If, for example, one object is classified correctly by SSD as a chair
the novelty score should be low. But the auto-encoders of all
known classes but the "chair" class will give ideally a high novelty
score. Which of the values should be used? The only sensible solution
is to only run it through the auto-encoder that was trained for
the class the SSD model predicted. This provides the following
scenarios:
\begin{itemize}
\item true positive classification: novelty score should be low
\item false positive classification and correct class is
among the known classes: novelty score should be high
\item false positive classification and correct class is unknown:
novelty score should be high
\end{itemize}
\noindent
Negative classifications are not listed as these are not part
of the output of the SSD and cannot be given to the auto-encoder
as input. Furthermore, the 2nd case should not happen because
the trained SSD knows this other class and is very likely
to give it a higher probability. Therefore, using only one
auto-encoder fulfils the task of differentiating between
known and unknown classes.
\section{Generative Probabilistic Novelty Detection}
It is still unclear how the novelty score is calculated.

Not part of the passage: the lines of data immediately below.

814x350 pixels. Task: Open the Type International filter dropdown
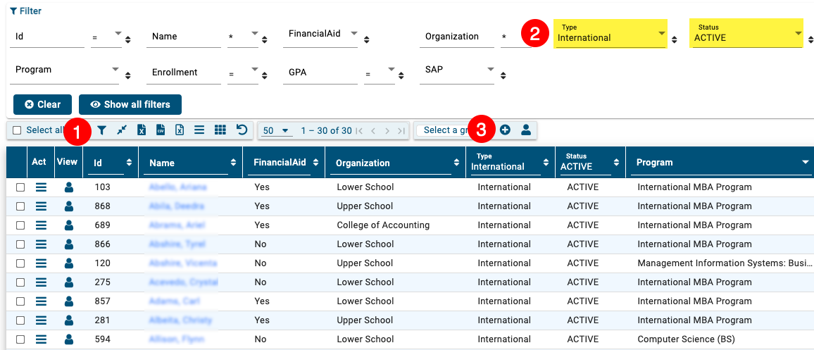(x=610, y=34)
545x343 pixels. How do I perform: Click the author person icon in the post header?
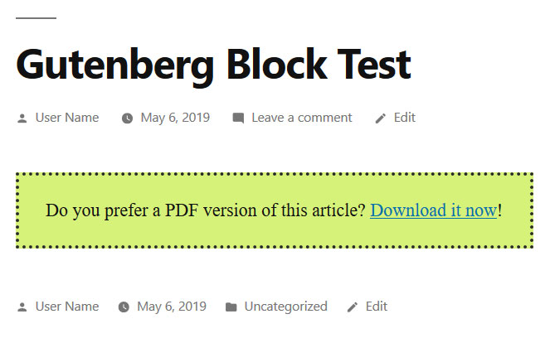click(x=22, y=118)
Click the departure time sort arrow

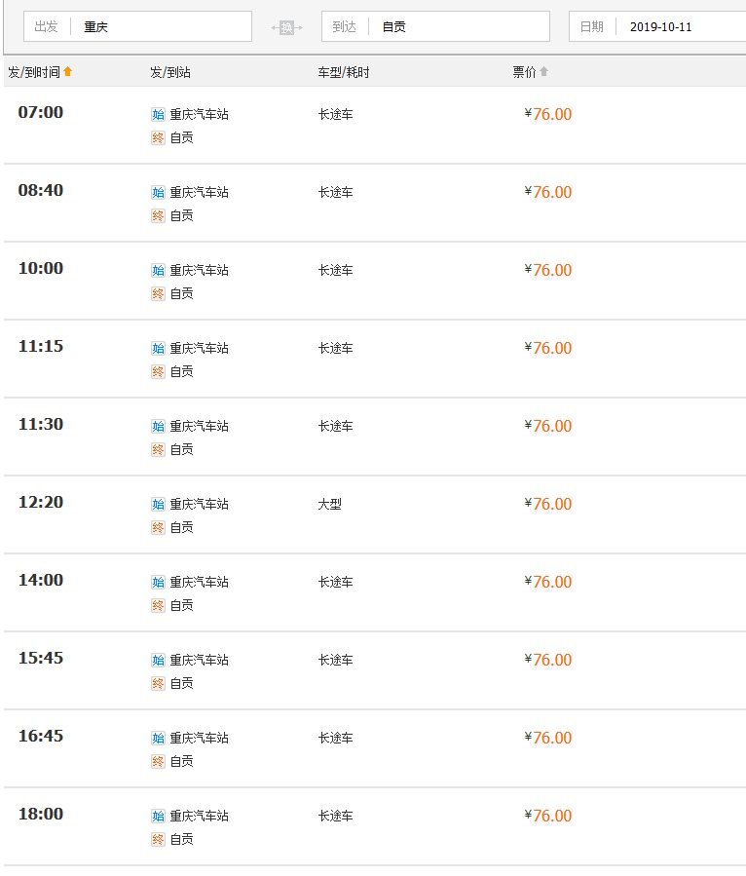tap(68, 72)
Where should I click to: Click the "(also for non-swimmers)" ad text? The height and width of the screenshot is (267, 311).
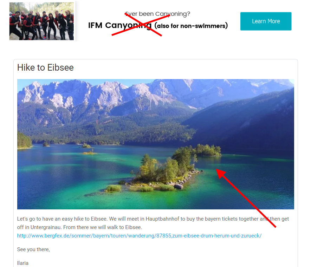[x=191, y=26]
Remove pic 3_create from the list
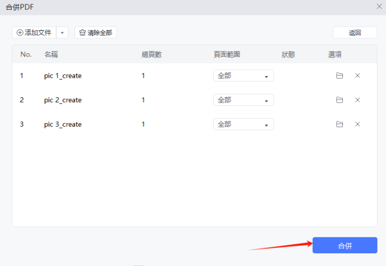Viewport: 386px width, 266px height. 357,124
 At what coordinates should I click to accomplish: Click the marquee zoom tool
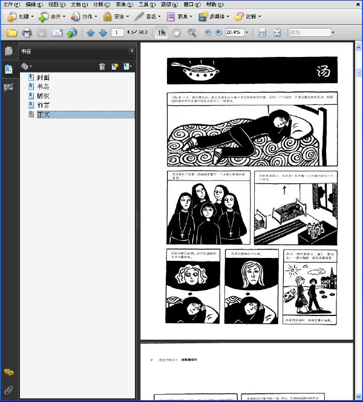point(192,33)
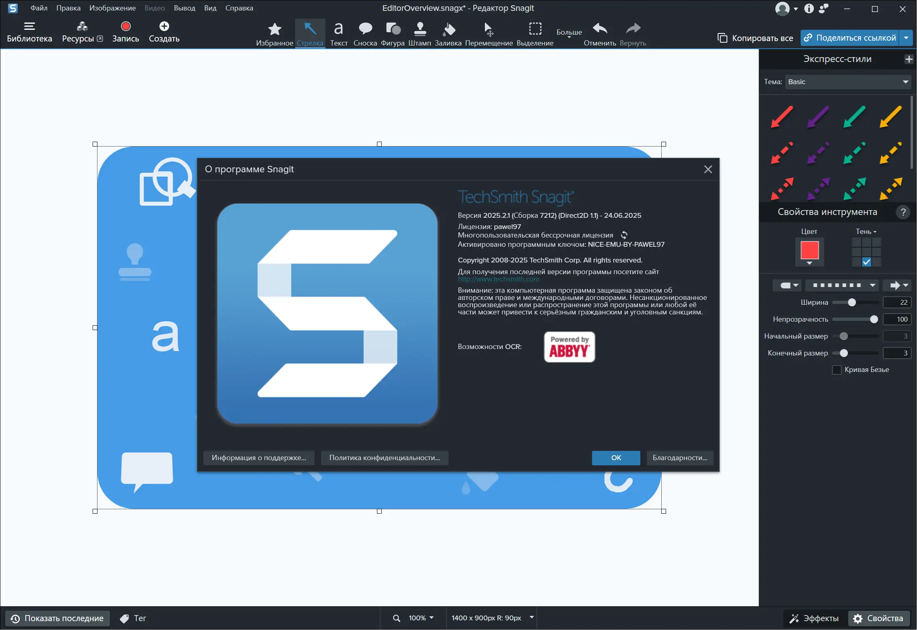Click the OK button in About dialog
Image resolution: width=917 pixels, height=630 pixels.
click(x=616, y=458)
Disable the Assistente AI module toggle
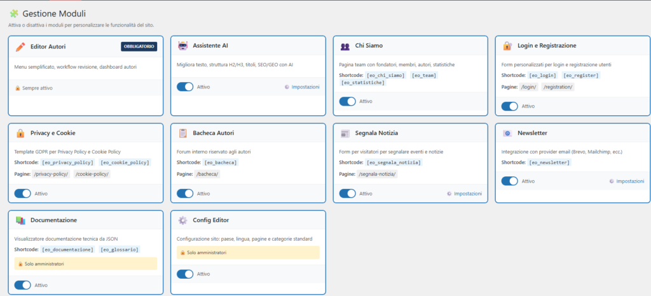The image size is (651, 296). tap(185, 87)
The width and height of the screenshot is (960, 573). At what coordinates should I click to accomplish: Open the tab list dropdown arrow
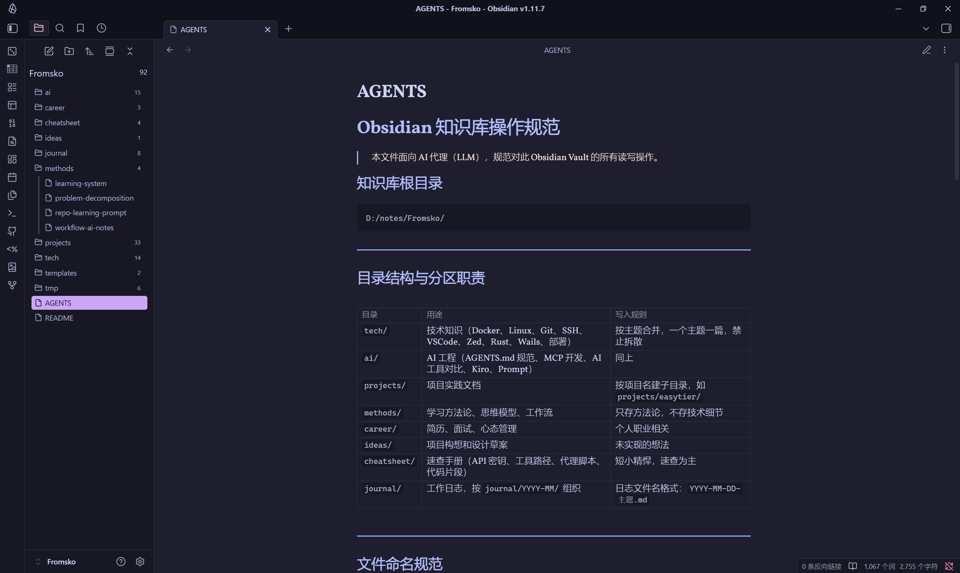[x=926, y=29]
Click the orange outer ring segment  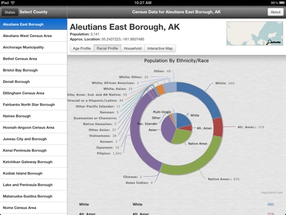(160, 90)
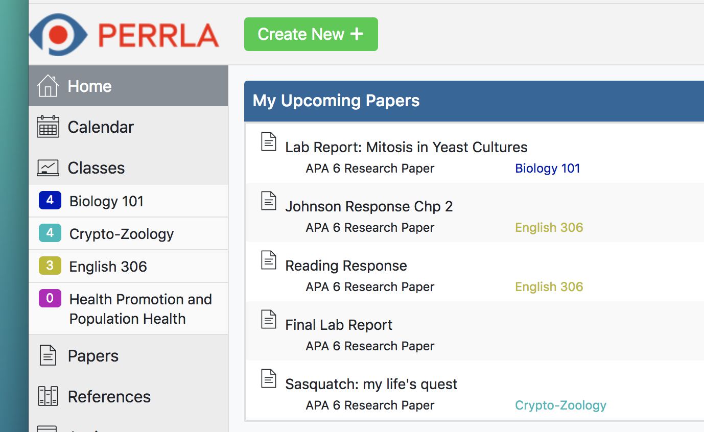Follow the English 306 link beside Johnson Response
Image resolution: width=704 pixels, height=432 pixels.
[549, 227]
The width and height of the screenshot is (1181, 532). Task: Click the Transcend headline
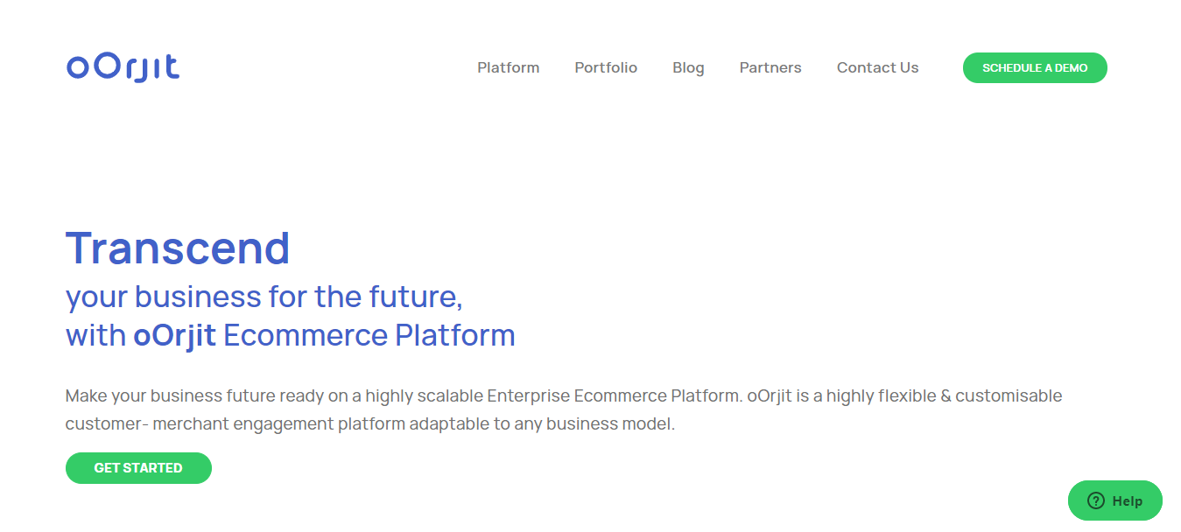pyautogui.click(x=178, y=249)
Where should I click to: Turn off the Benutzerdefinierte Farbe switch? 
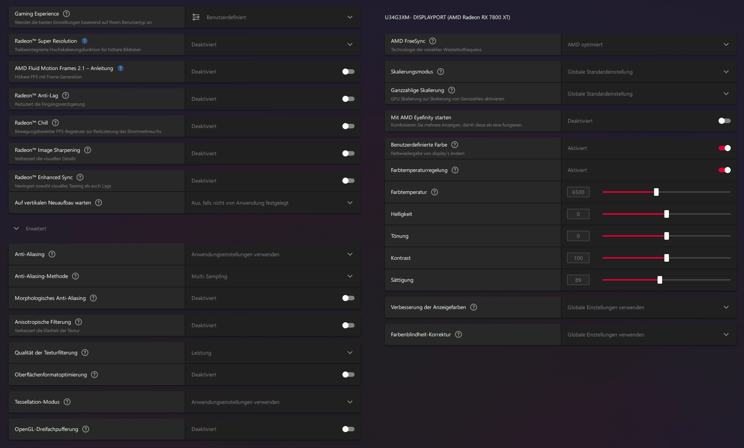[724, 148]
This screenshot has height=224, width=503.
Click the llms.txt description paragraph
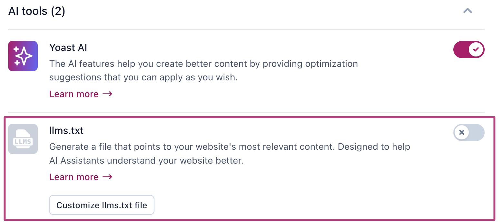(229, 154)
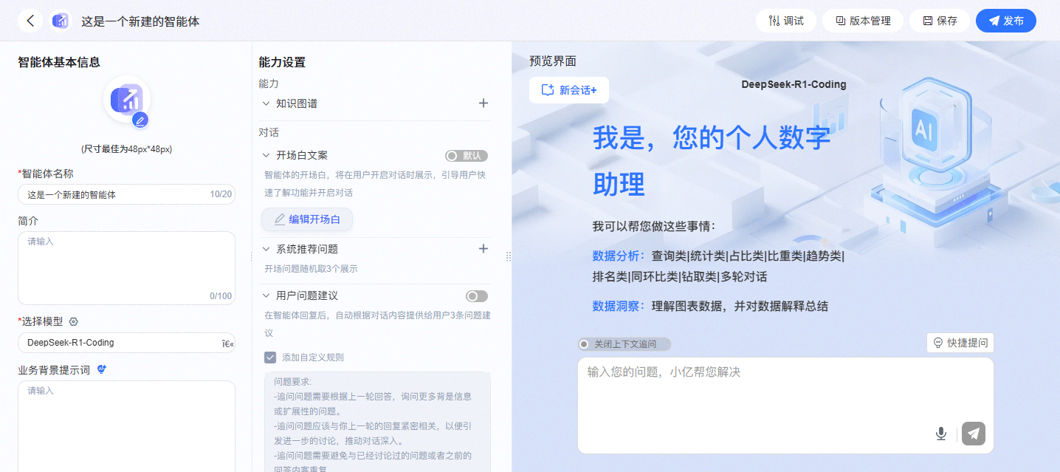Click the shield icon beside 业务背景提示词
1060x472 pixels.
[103, 369]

This section will clear this up in as understandable as
possible terms. However, the name "Generative Probabilistic
Novelty Detection"\cite{Pidhorskyi2018} already signals that
probability theory has something to do with it. Furthermore, this
section will make use of some mathematical terms which cannot
be explained in great detail here. Moreover, the previous section
already introduced many required components, which will not be
explained here again.
For the purpose of this explanation a trained auto-encoder
is assumed. In that case the generator function describes
the model that the auto-encoder is actually using for the
novelty detection. The task of training is to make sure this
model comes as close as possible to the real model of the
training or testing data. The model of the auto-encoder
is in mathematical terms a parameterized manifold
\(\mathcal{M} \equiv g(\Omega)\) of dimension \(n\).
The set of training or testing data can then be described
in the following way:
\begin{equation} \label{eq:train-set}
x_i = g(z_i) + \xi_i \quad i \in \mathbb{N},
\end{equation}
\noindent
where \(\xi_i\) represents noise. It may be confusing but
for the purpose of this novelty test the "truth" is what
the generator function generates from a set of \(z_i \in \Omega\),
not the ground truth from the data set. Furthermore,
the previously introduced encoder function \(e\) is assumed
to work as an exact inverse of \(g\) for every \(x \in \mathcal{M}\).
For such \(x\) it follows that \(x = g(e(x))\).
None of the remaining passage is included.